[Extracted entries Boundary: Start]

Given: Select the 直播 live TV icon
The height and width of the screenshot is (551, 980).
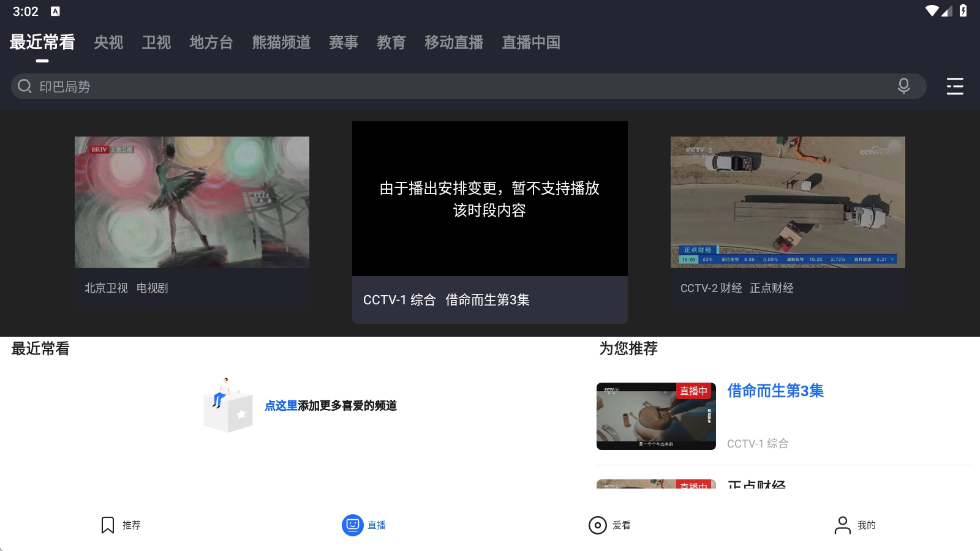Looking at the screenshot, I should pyautogui.click(x=353, y=525).
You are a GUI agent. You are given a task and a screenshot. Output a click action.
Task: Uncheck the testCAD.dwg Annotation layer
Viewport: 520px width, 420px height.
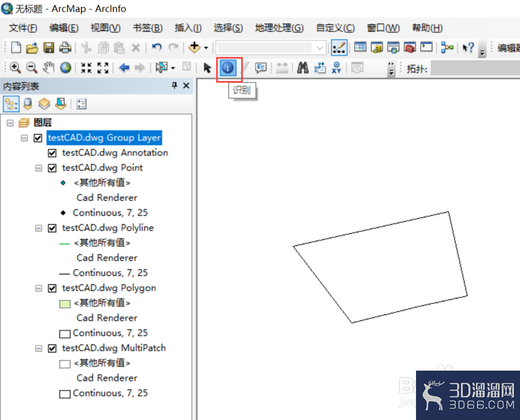point(51,153)
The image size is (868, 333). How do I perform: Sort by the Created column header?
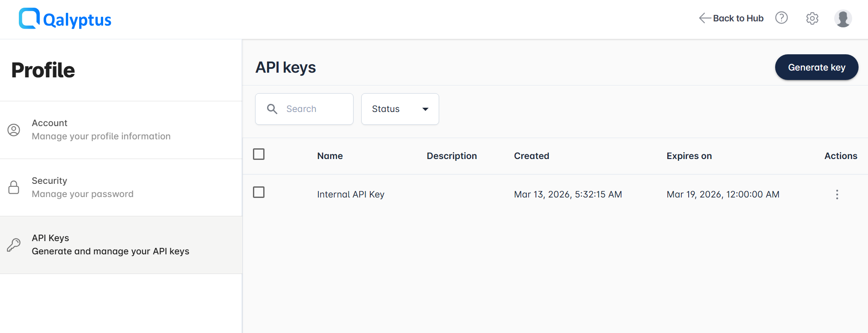[531, 156]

[Extracted entries Boundary: End]

**Work request:**
Please transcribe all of the records above exactly, leaving out any pictures.

**Answer section:**
Given: Select the 直播 live TV icon
The height and width of the screenshot is (551, 980).
Looking at the screenshot, I should pyautogui.click(x=353, y=525).
You are a GUI agent. You are given a task and a screenshot. Output a click action.
Task: Uncheck the testCAD.dwg Annotation layer
Viewport: 520px width, 420px height.
point(51,153)
The image size is (868, 333). How do I perform: Sort by the Created column header?
[531, 156]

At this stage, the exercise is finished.